PROBLEM STATEMENT -
For the entries below, print exactly the lines between the line holding "Task: Focus the 주민등록번호 뒷자리 input field" and the line holding "Viewport: 1126px width, 487px height.", inclusive, and nothing else.

DATA FOR PROCESSING -
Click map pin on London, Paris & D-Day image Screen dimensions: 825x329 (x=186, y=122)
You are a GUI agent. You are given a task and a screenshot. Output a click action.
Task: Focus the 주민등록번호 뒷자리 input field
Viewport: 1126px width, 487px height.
--
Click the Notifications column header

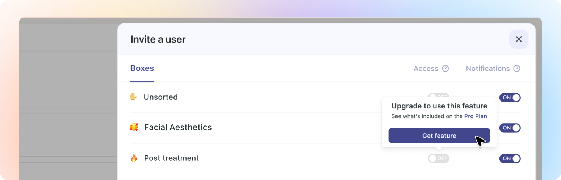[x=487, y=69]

OUTPUT OF THE EXERCISE -
Task: Focus the 주민등록번호 뒷자리 input field
Viewport: 1126px width, 487px height.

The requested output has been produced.